PROVIDENCE, R.I. [Brown University] — Like people with a big choice to make, stem cells have a process to “decide” whether to transform into a specific cell type or to stay flexible, a state that biologists call “pluripotency.” Using a technology he invented, Brown researcher William Fairbrother and colleagues have discovered new molecular interactions in the process that will help regenerative medicine researchers better understand pluripotency.
In a paper published in advance online in the journal Genome Research, Fairbrother’s team showed that different proteins called transcription factors compete and cooperate in the cells to produce complex bindings along crucial sequences of DNA. This game of molecular “capture the flag,” played in teams and amid shifting alliances, appears to be a necessary part of what determines whether stem cells retain their pluripotency and whether specialized, or differentiated, cells can regain it.
In recent years scientists have reported spectacular successes in turning fully differentiated cells back into pluripotent stem cells, a process called reprogramming. But the animals derived from these cells often suffer higher rates of tumors and other problems, Fairbrother said. The reason may be because the complex details of the reprogramming process haven’t been fully understood. He said there are many misconceptions about how reprogramming transcription factors interact with DNA.
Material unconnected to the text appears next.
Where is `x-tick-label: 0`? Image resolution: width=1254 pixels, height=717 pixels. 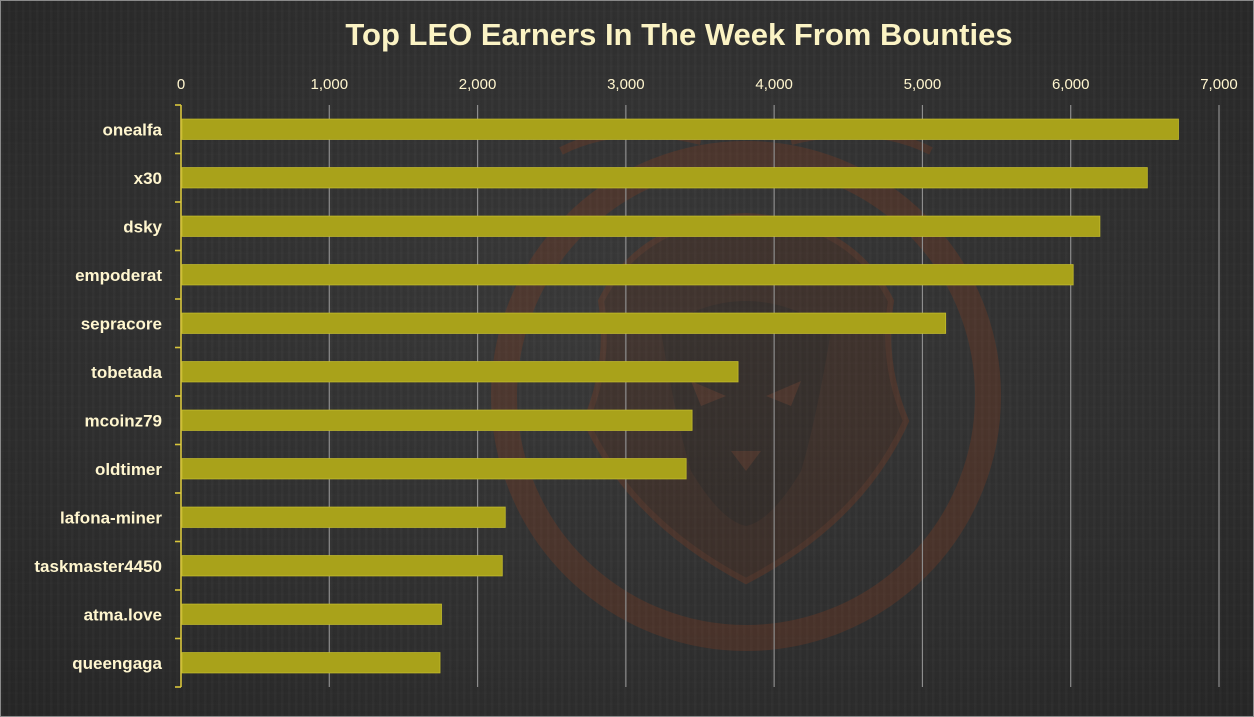
x-tick-label: 0 is located at coordinates (181, 84).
“Most people think of a protein binding to DNA as a single, surgical thing where you have this isolated binding event,” Fairbrother said. “But in fact we show that sometimes these binding events occur over hundreds of nucleotides so they seem more like great greasy globs of proteins that are forming. In addition, the proteins interact with each other, diversifying their function by appearing in complexes with with different partners at different places.”
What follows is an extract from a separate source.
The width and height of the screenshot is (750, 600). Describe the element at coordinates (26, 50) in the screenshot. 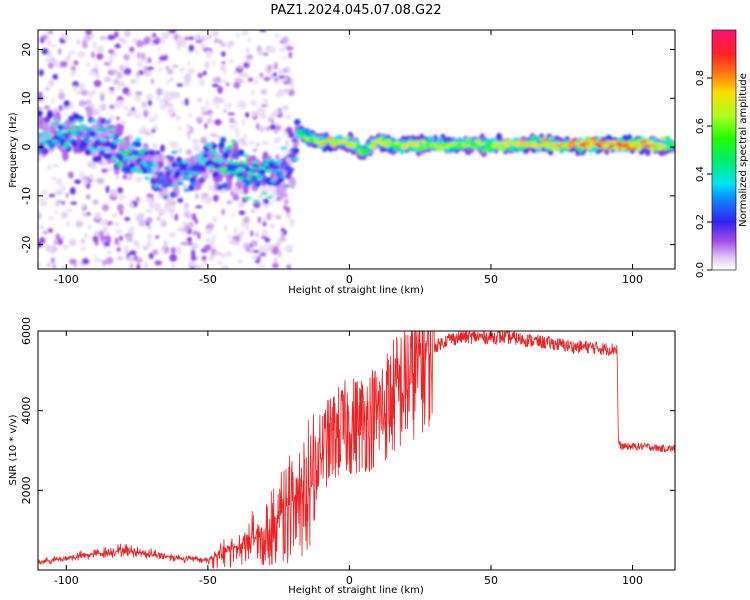

I see `spectrogram-y-tick-label: 20` at that location.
By employing a high-throughput, high-resolution binding assay that he’s dubbed MEGAShift, Fairbrother and his colleagues, who include pathology researchers from the University of Utah School of Medicine, were able to analyze the interactions of several key transcription factors in a region of 316,000 letters of DNA with a resolution as low as 10 base pairs. Through hundreds of thousands of array measurements, lead authors Luciana Ferraris and Allan Stewart, Fairbrother, Alec DeSimone, and the other authors learned previously unspotted patterns of protein interactions.
“How do stem cells stay in the state where they can keep their options open?” Fairbrother said. “A key player is POU5F1. But what are the key players that could interact with it and modulate its function? We’ve developed technology to look at that question.”
One of several findings in the paper concerned POU5F1 and its archrival, POU2F1, which binds to exactly the same eight-letter DNA sequence. Which protein binds to the sequence first influences whether a stem cell specializes or remains pluripotent. Experiments showed that a determining factor was a third protein called SOX2. SOX2 helped both proteins bind, but it helps POU2F1 more than POU5F1. In contrast, the team found that another player, NANOG, exclusively helps POU5F1.
“Who binds next to a protein is a determinant of who ends up binding to a sequence,” Fairbrother said.
With support from the National Institutes of Health, Fairbrother’s group is also applying MEGAShift to other questions, including how protein-protein interactions affect the formation of RNA-protein complexes, which can be even more complicated than binding DNA.
They will also look at the problem of narrowing the field of hundreds of genomic sequence variations that exist naturally in the population down to the real genetic “causal variants” of disease risk. MEGAShift can sort through which variants associated with disease result in an altered binding event that results in a clinical manifestation, such as diabetes or lupus.
In addition to Fairbrother, DeSimone, Ferraris and Stewart, other authors on the paper Matthew Gemberling at Brown, Dean Tantin at the University of Utah, and Jinsuk Kang also at the University of Utah.
The research was funded by the National Human Genome Research Institute.